● Working data:
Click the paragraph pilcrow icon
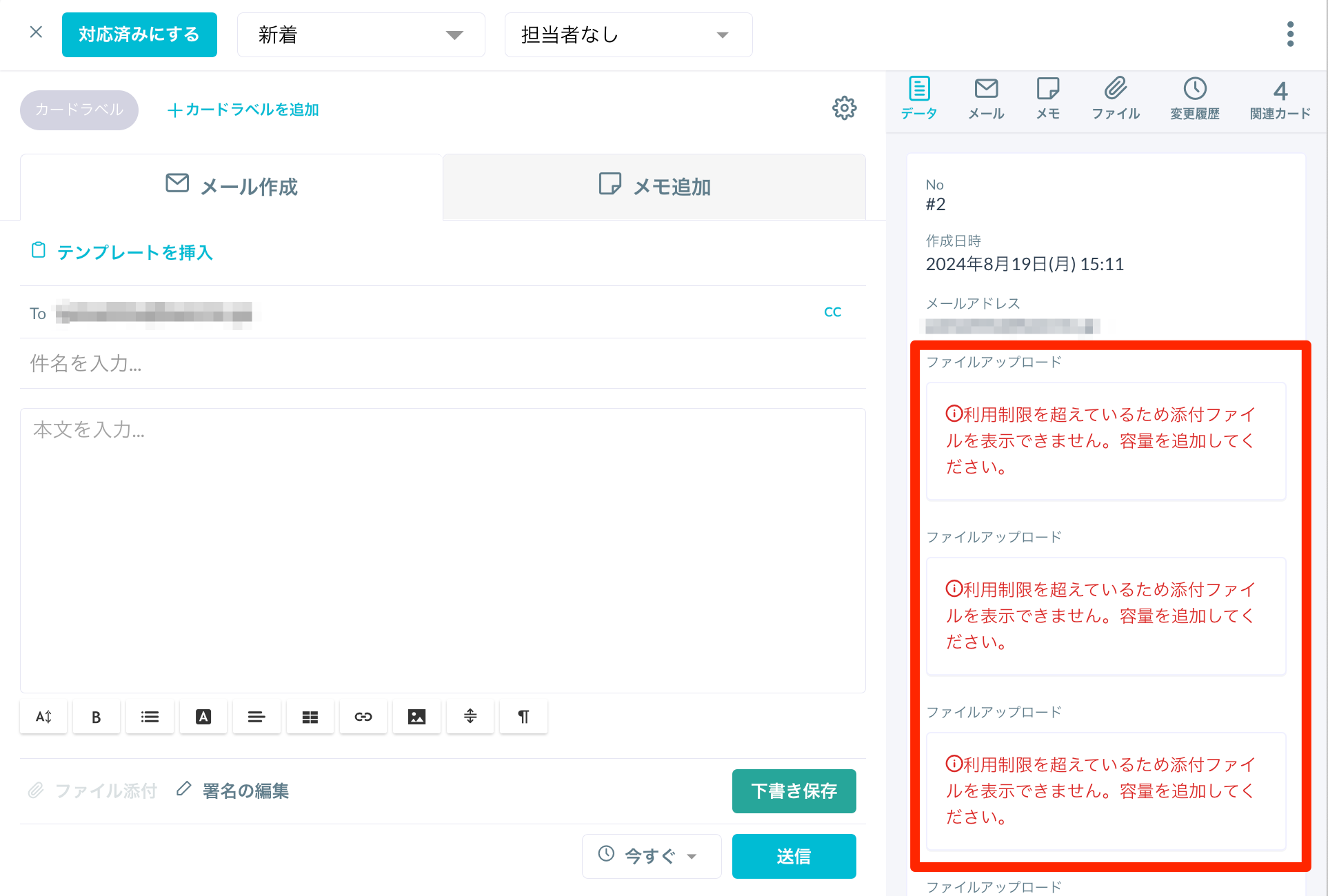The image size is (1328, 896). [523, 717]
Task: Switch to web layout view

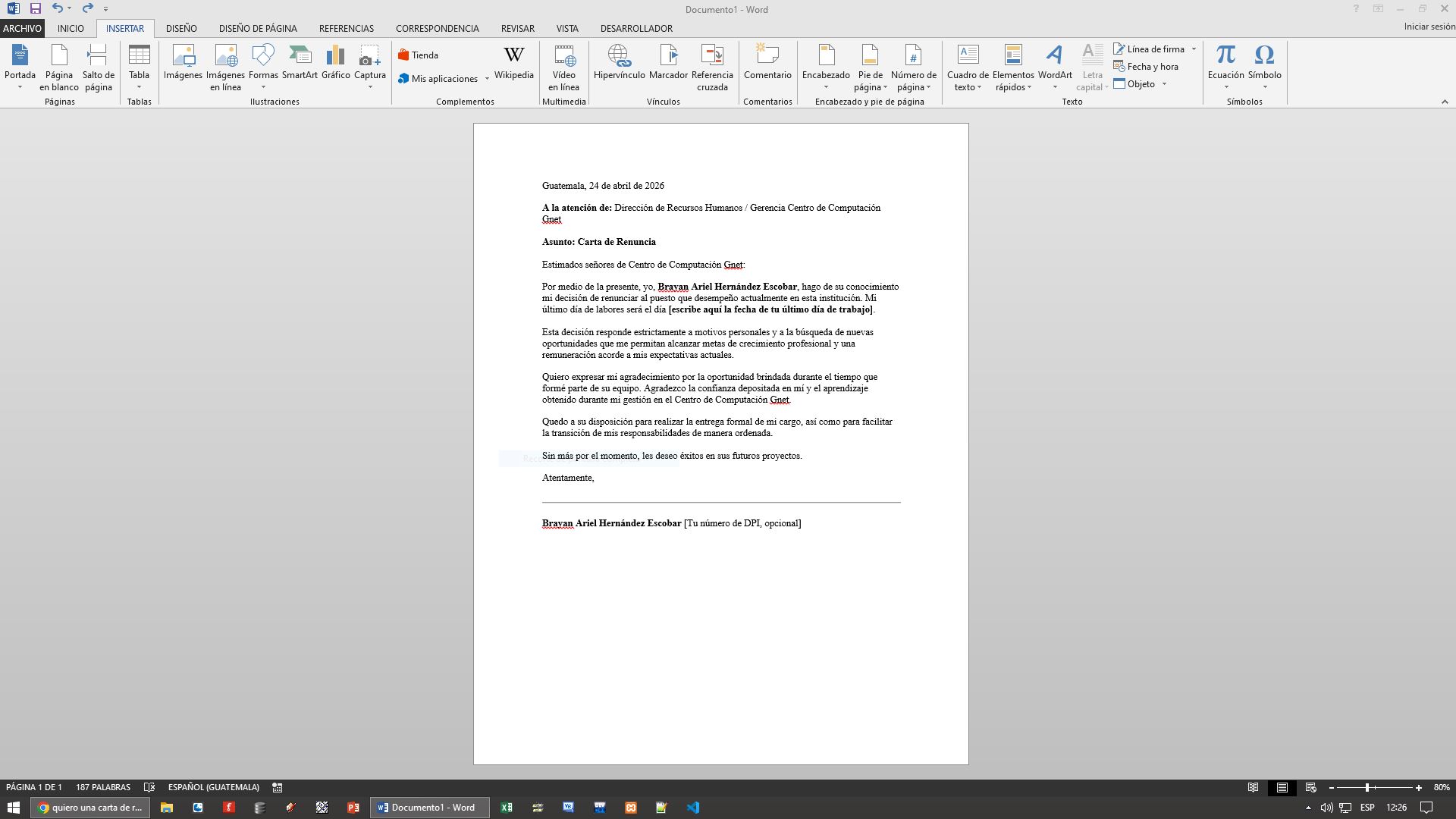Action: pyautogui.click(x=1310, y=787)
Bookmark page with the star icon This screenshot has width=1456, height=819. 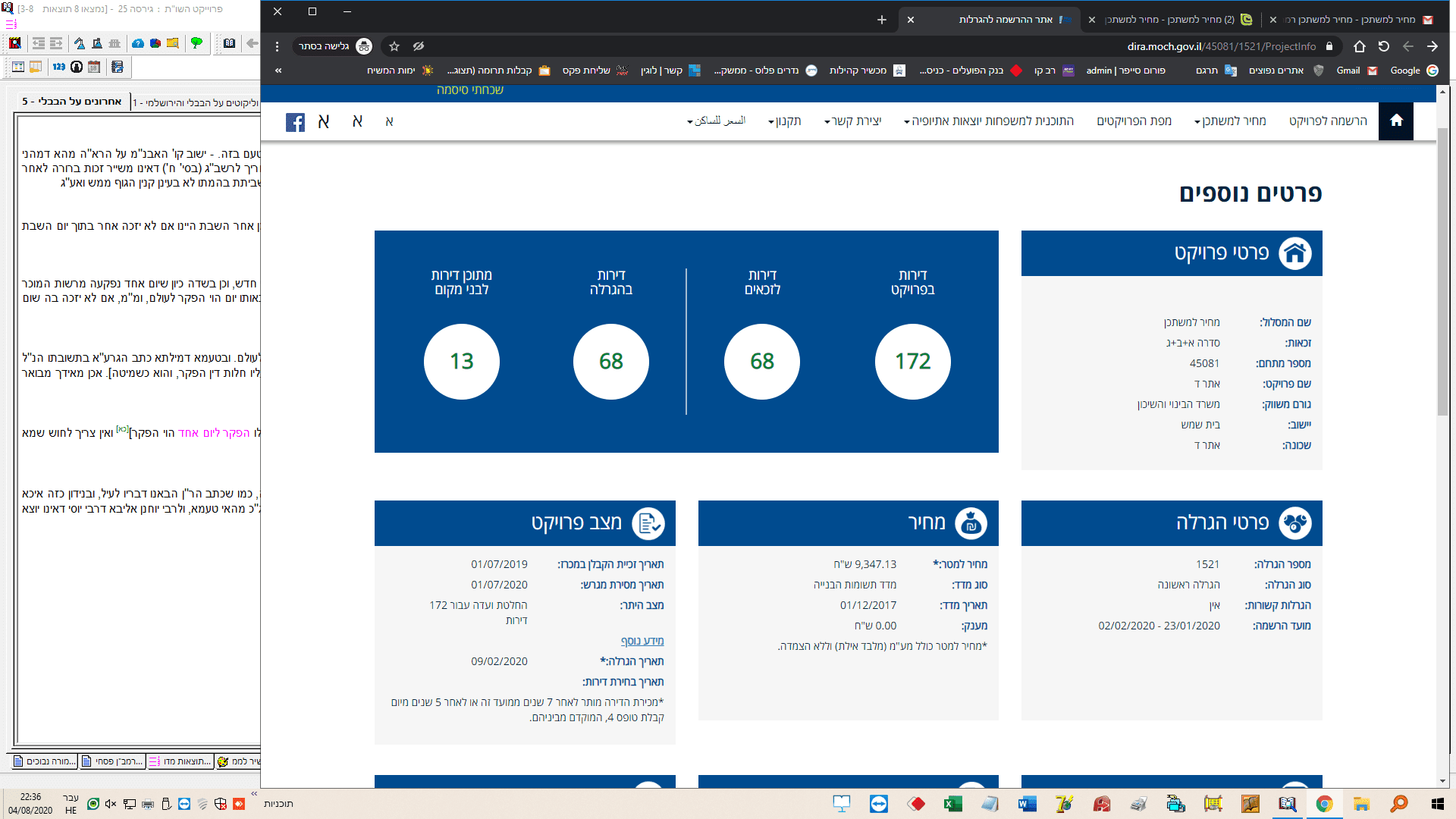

● Directions for this task: Everything in the material except the pictures should be output verbatim.

● Solved exercise:
Click the paragraph pilcrow icon
The image size is (1328, 896). [523, 717]
Task: Switch to web layout view

Action: pyautogui.click(x=1310, y=787)
Bookmark page with the star icon This screenshot has width=1456, height=819. 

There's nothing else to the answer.